USA - Donald Trump is believed to have backed down from military action against Iran, paving the way for diplomatic talks, after realising that a nuclear strike may have been the only way to completely destroy the buried Fordow enrichment plant in Iran. The President is said to have told defence officials it would only make sense for the US to join Israel in striking Iran if its 'bunker buster' bombs are guaranteed to be able to destroy the key enrichment site, according to people familiar with the discussions. Officials were said to have been told that the US would have to soften the ground with conventional bombs before dropping a tactical nuclear weapon from a B2 Bomber to completely destroy the site, believed to be some 90 metres underground. Russia warned today that any use of tactical nuclear weapons in Iran would be 'catastrophic' amid fears it could spark wider conflict across the Middle East.
USA - The gun is locked and loaded. His finger is on the trigger. All Donald Trump has to decide now is when to pull it — and destroy Iran's nuclear weapons facilities, buried deep underground, with giant 'bunker buster' bombs only America is able to deliver. The prospect of yet another Middle East military venture, this time in cahoots with Israel, is causing some dismay in MAGA circles, which has a visceral dislike of foreign entanglements. After all, they elected Trump specifically to avoid another 'forever war'. But Trump has never wavered from his belief that under no circumstances can Iran be allowed to possess nuclear bombs — and that's a popular position with the MAGA base. If the destruction of Tehran's nuclear capabilities is enough of a humiliation for the Iranian regime — on top of all the other humiliations Israel is currently inflicting on it — to lead to its demise then MAGA is ready to cheer that on too.

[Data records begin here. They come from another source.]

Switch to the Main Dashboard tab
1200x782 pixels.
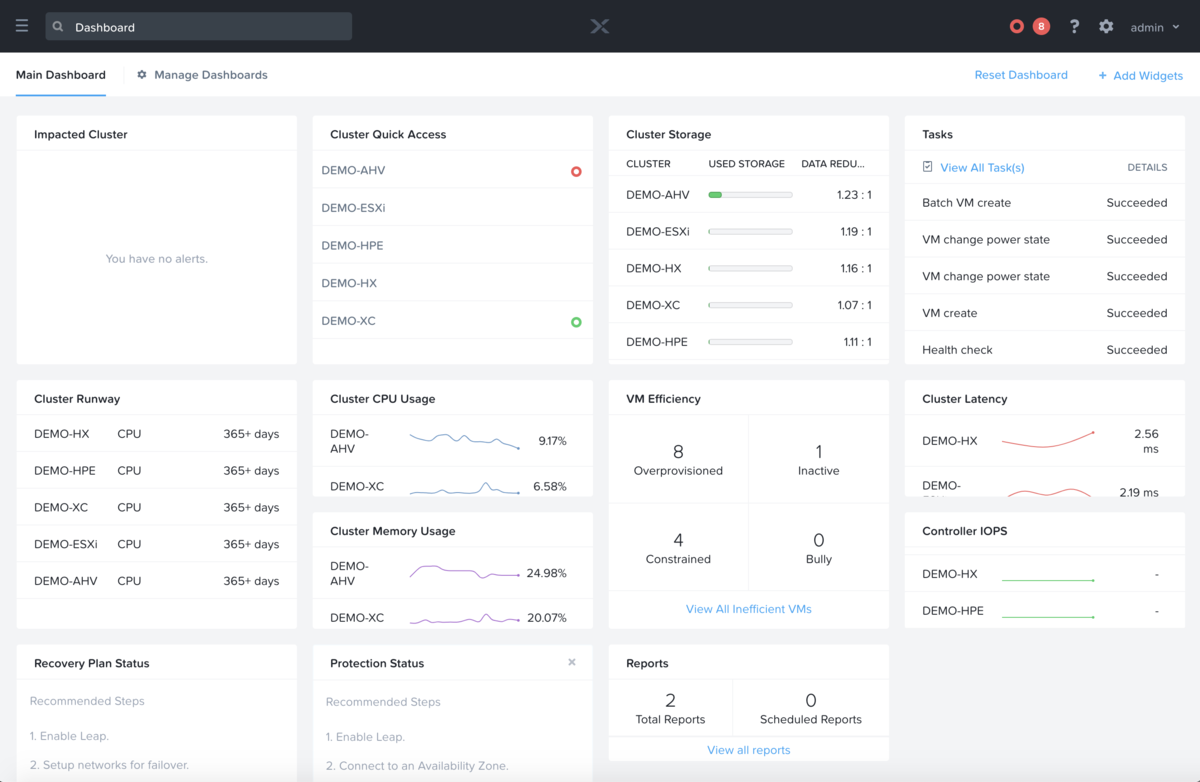click(60, 74)
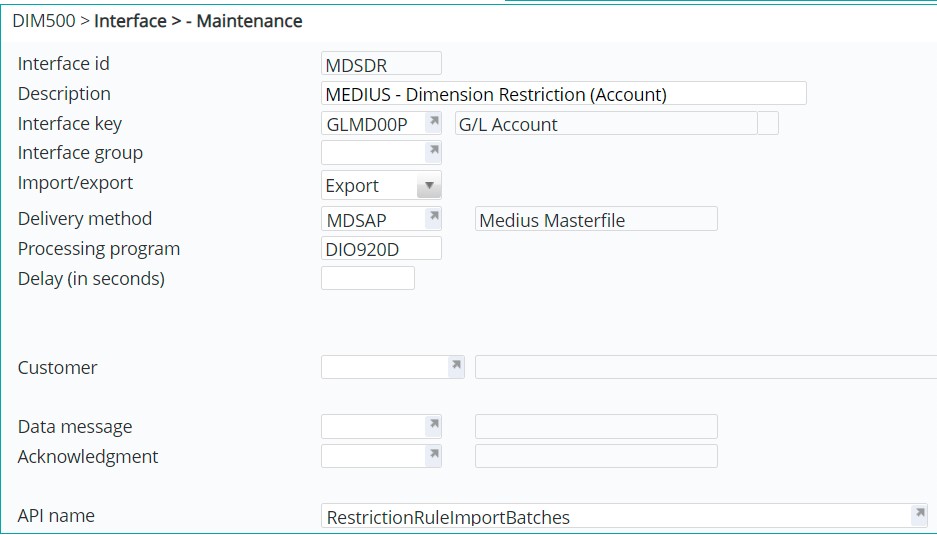Open lookup icon for API name field
This screenshot has width=937, height=535.
point(918,514)
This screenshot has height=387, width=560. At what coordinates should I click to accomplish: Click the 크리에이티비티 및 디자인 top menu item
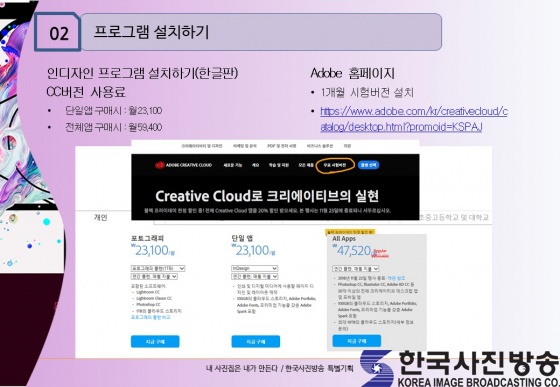pos(202,146)
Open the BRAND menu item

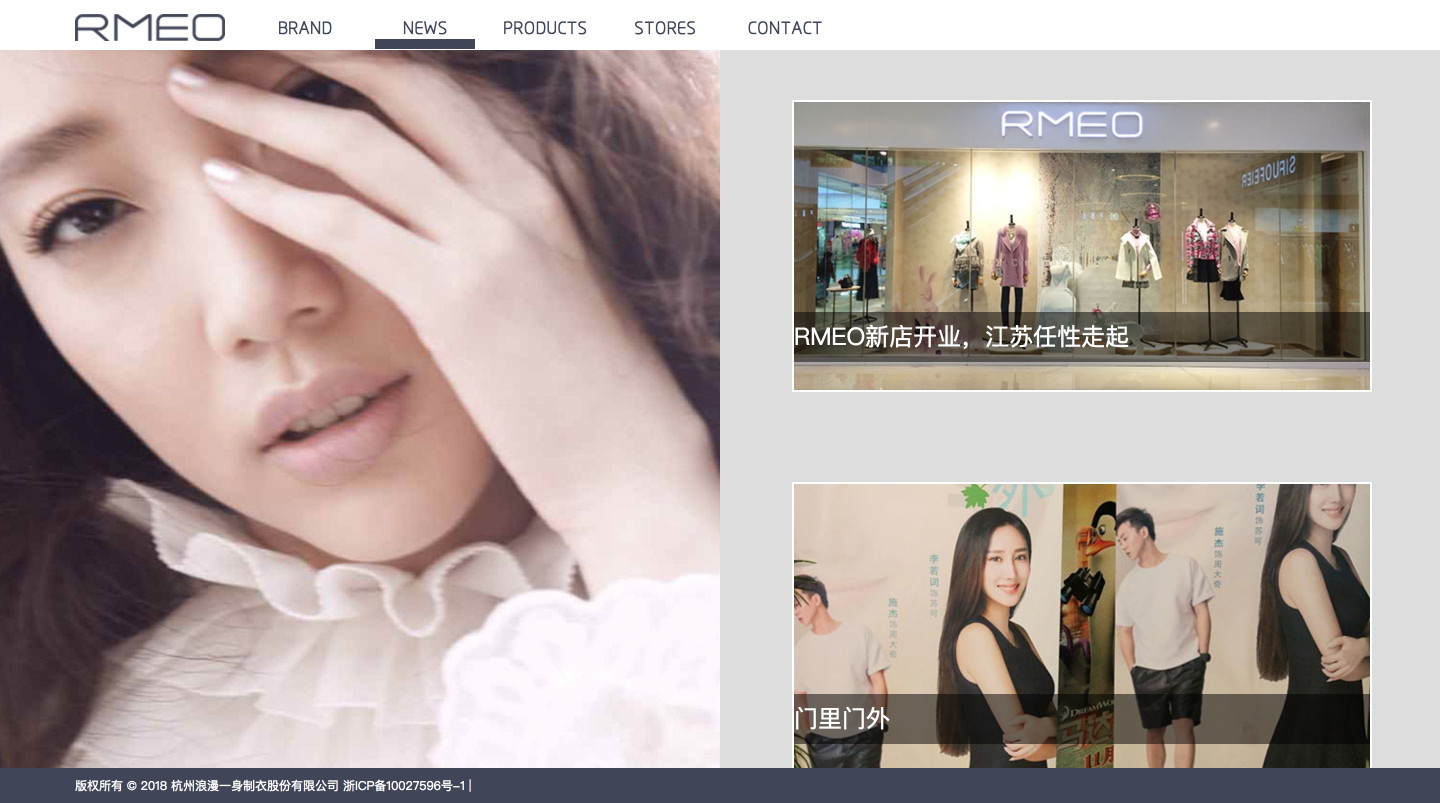point(305,28)
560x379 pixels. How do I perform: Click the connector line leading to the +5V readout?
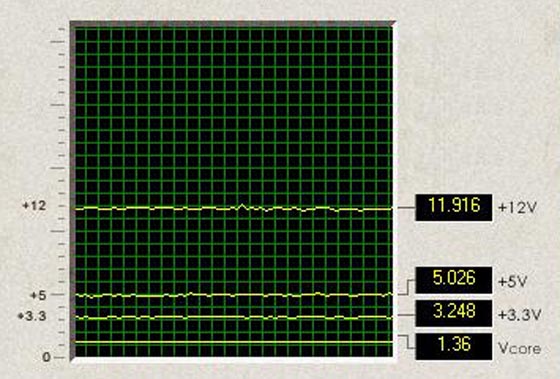406,288
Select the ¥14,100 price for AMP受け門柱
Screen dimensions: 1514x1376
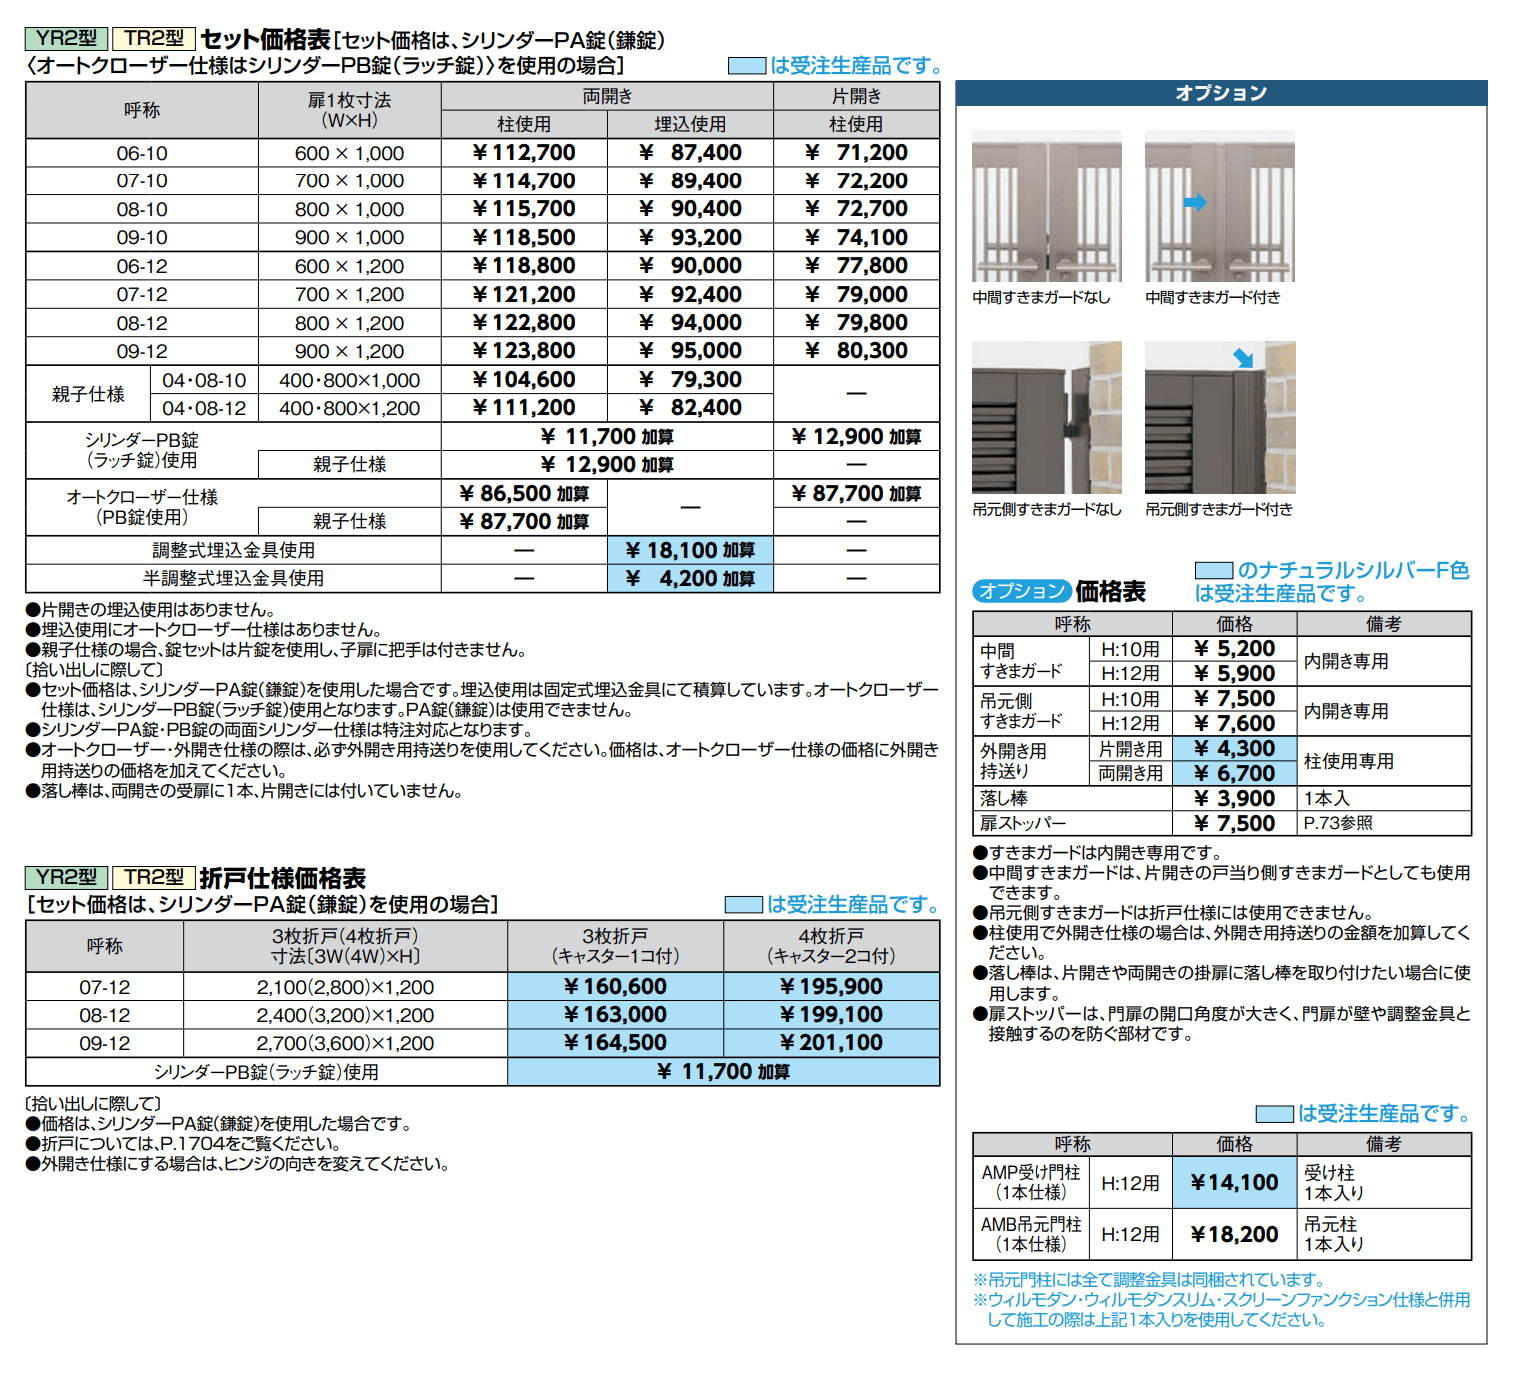[x=1233, y=1182]
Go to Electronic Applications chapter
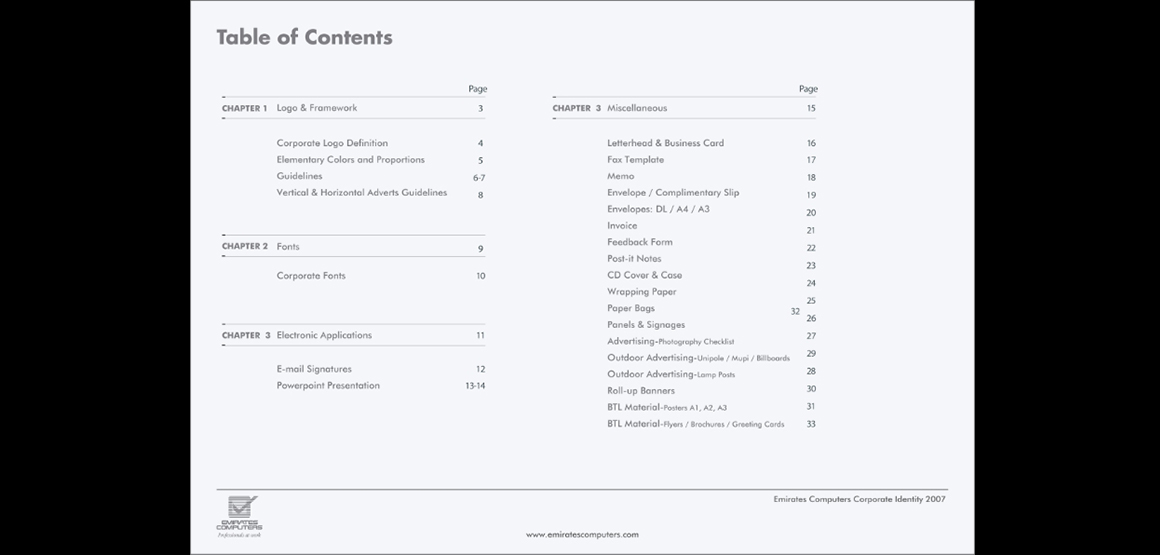 pos(324,336)
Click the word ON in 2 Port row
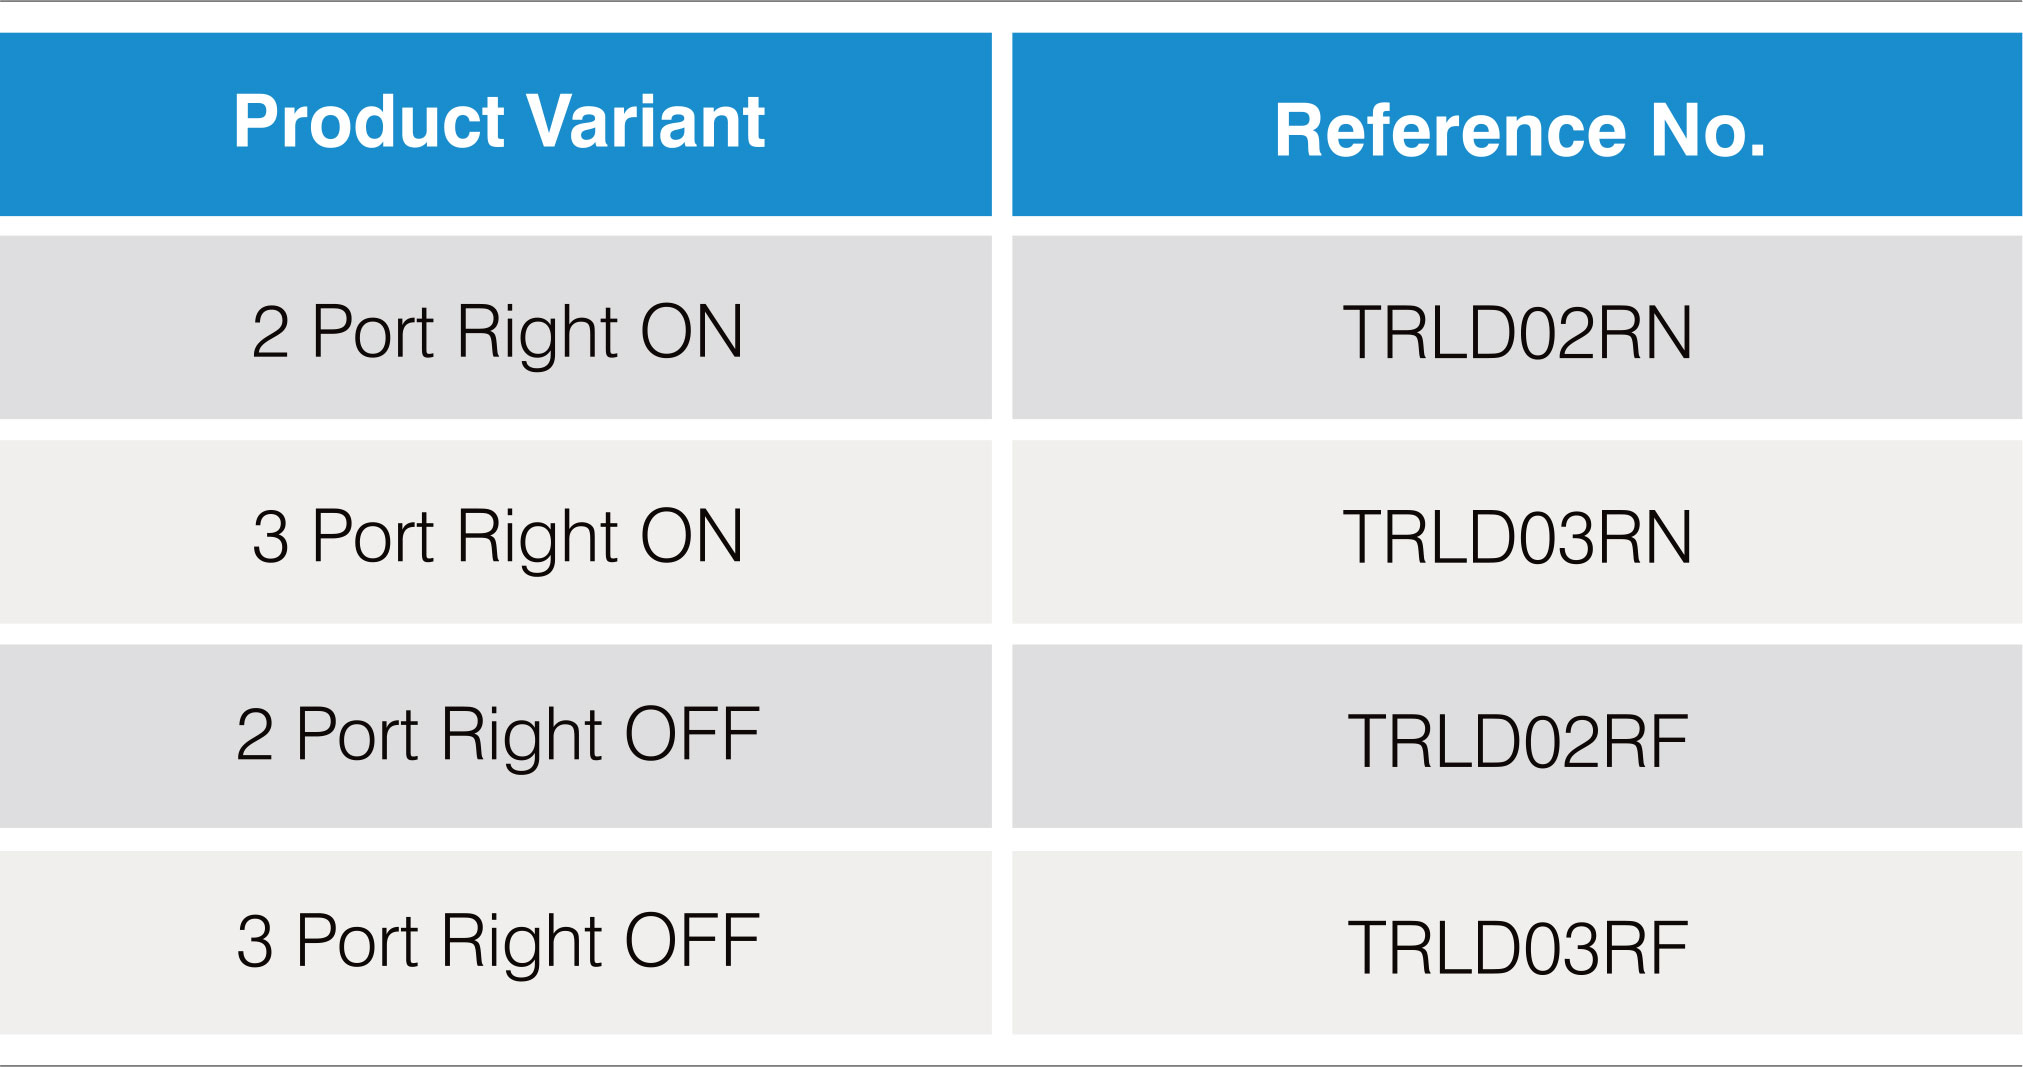The image size is (2023, 1067). click(x=691, y=332)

ISRAEL - Israel killed “dozens” of Iran’s remaining military leaders, including wartime Chief of Staff Major-General Ali Shademani, on Monday by bombing the mountain hideout to which they had retreated, the Jerusalem Post reported Wednesday. The Post said: Shademani was assassinated at a secret compound in the mountains outside of Tehran along with dozens of other senior Islamic Revolutionary Guard Corps officers who had fled from their main headquarters in Tehran, believing they would be safe. Instead, the IAF [Israeli Air Force] waited for them to move to the “secret” location and then killed them all at the same time. Fox News reported the new revelations first on Wednesday, and The Jerusalem Post independently verified the information from senior defense sources.